In December 2017, when she was appointed to the 7th Circuit Court of Appeals, Barrett had to assert numerous times that her faith would not influence her jurisprudence. “Why is it that so many of us on this side have this very uncomfortable feeling that dogma and law are two different things, and I think whatever a religion is, it has its own dogma. The law is totally different,” Sen. Dianne Feinstein, ranking member of the Senate Judiciary Committee, told Barrett. 

“And I think in your case, professor, when you read your speeches, the conclusion one draws is that the dogma lives loudly within you. And that’s of concern.”

The senator told Barrett she was a “controversial” nominee, “because you have a long history of believing that your religious beliefs should prevail” over the law.
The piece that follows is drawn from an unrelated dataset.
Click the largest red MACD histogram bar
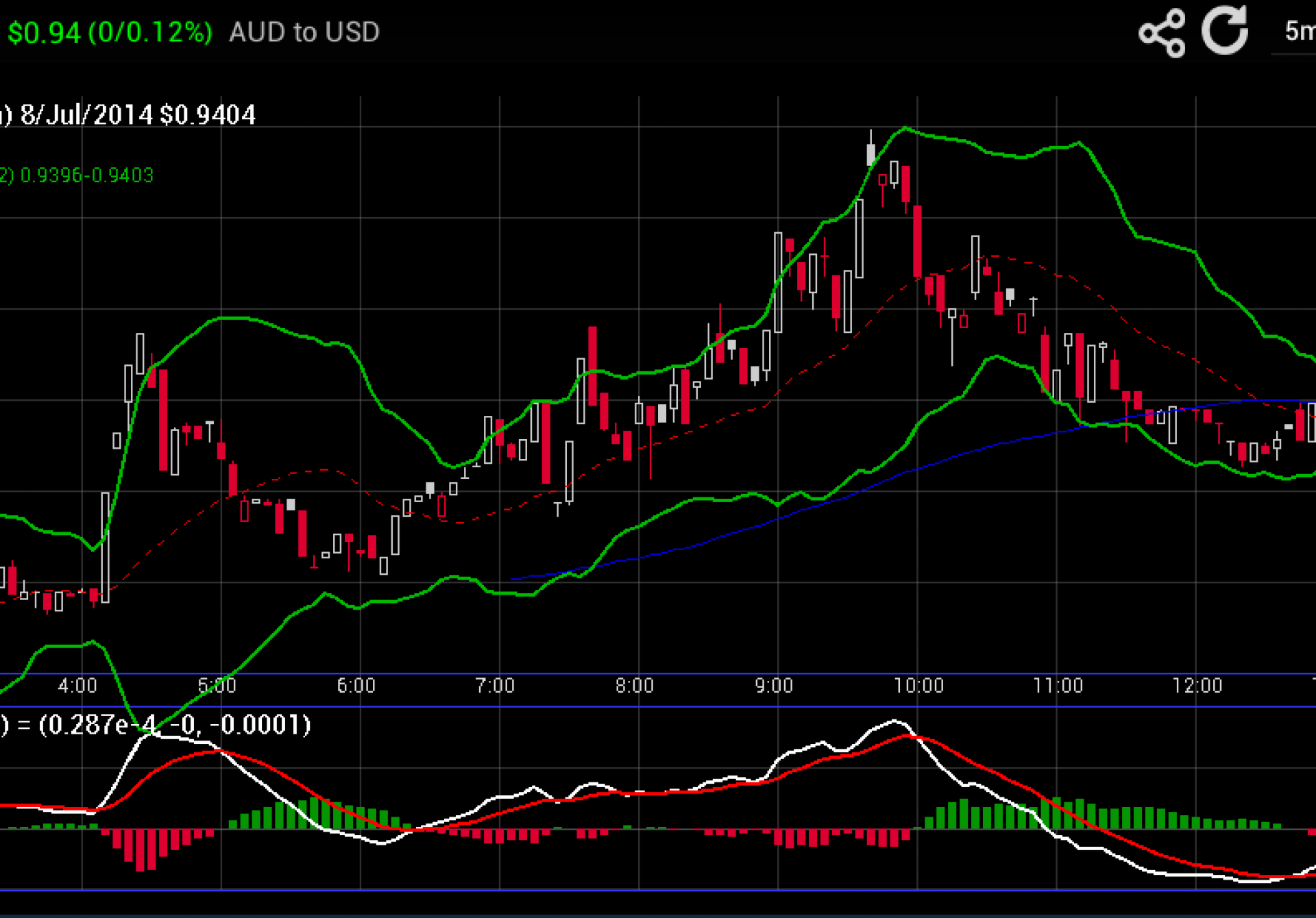Viewport: 1316px width, 918px height. (x=140, y=849)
As George Washington University Law Professor Jonathan Turley writes in response to this and the attacks of Newsweek and Reuters as an inspiration for the dystopian Handmaid's Tale:

Barrett, like Ginsburg, can believe deeply in the teachings of her faith and even support religious legal dogma in her private life without advocating orthodoxy from the bench. Further, many believe morality is relevant to the law. For the record, I have written and litigated in opposition to law based on morality. Barrett is an intellectual who has written on morality and the law. Justice Neil Gorsuch also has written on this issue.
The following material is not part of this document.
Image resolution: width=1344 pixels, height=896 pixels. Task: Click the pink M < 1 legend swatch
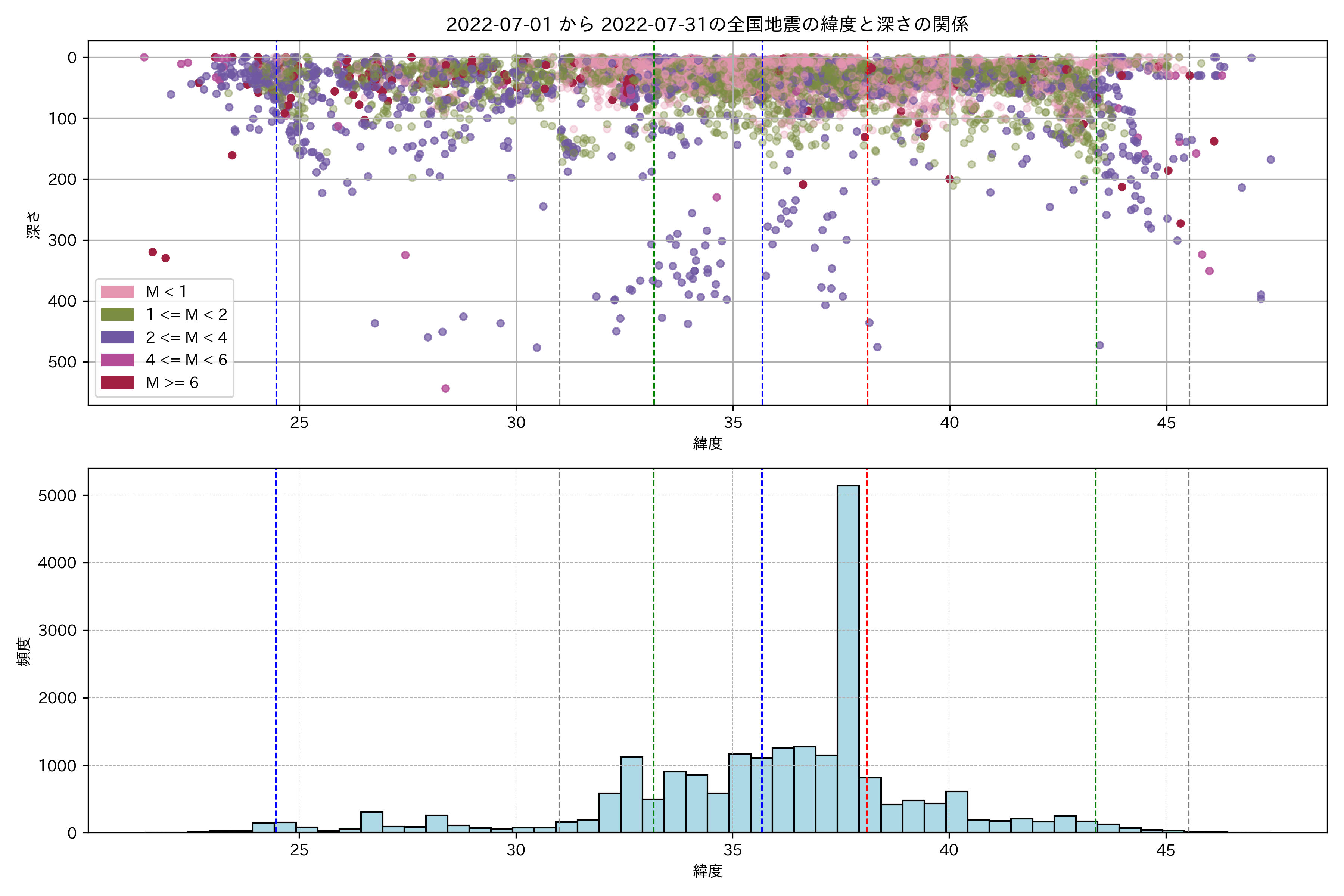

Even as someone who is fervently secular in my views, I prefer someone who has thought deeply over these issues even when they have reached opposing conclusions. Nominations have often favored jurists who never uttered an interesting thought in their careers. The Supreme Court should be a place for those, such as Ginsburg, who rise to it with well articulated jurisprudence. While both Harvard professor Noah Feldman and I testified on opposing sides in the impeachment of President Trump, we have both praised Barrett for her intellect and writings in her legal career.

 

More on Barrett

Judicial confirmation expert and frequent RNLA guest speaker (including a 9/25 webinar) Ed Whelan has written a number of short articles on Judge Barrett and the issues:

Judge Barrett on Stare Decisis

Ruth Marcus Badly Distorts Judge Barrett on Stare Decisis

Judge Barrett on Title IX Protections for Accused Students

Judge Barrett on Textualism and Originalism

Judge Barrett on the Second Amendment

Judge Barrett’s Record on Abortion

Liberal Legal All-Stars on Barrett’s ‘Remarkable Intellect and Character’
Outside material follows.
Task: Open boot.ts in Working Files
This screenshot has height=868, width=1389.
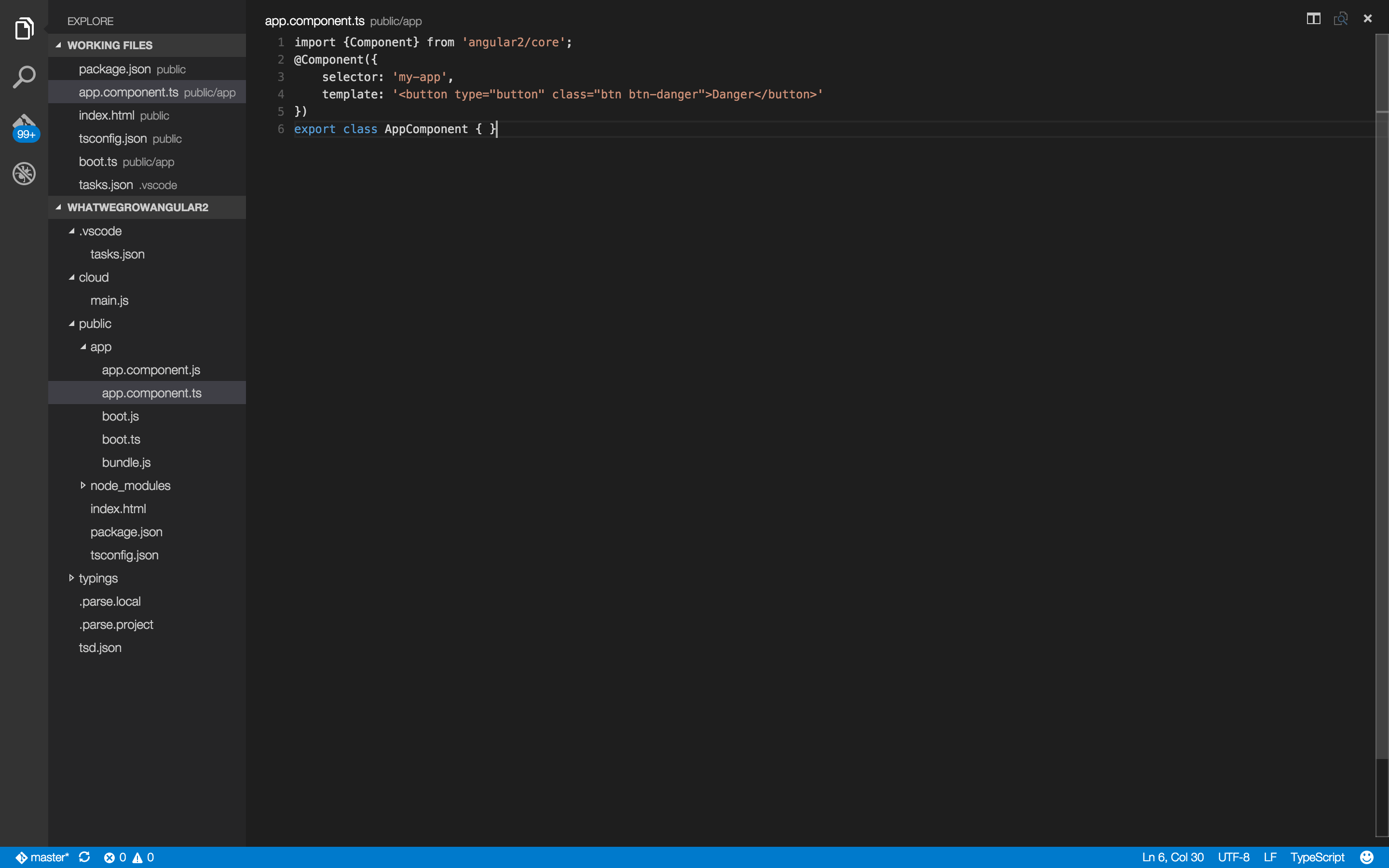Action: pyautogui.click(x=98, y=162)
On Judge Barrett and Baseless Claims About Recusal

Liberal Lockstep Error on Judge Barrett’s Record?

 

Lastly, as a Replacement for Justice Ruth Bader Ginsburg:

Justice Barrett’s nomination could arguably be the most consequential since President George Bush appointed Judge Clarence Thomas to succeed Justice Thurgood Marshall in 1991, replacing the court’s most liberal member with a jurist who would prove to be its most conservative. Judge Barrett, who was seen as the most committed conservative on Mr. Trump’s list of finalists, would similarly take the seat of a liberal justice in a sharp philosophical shift.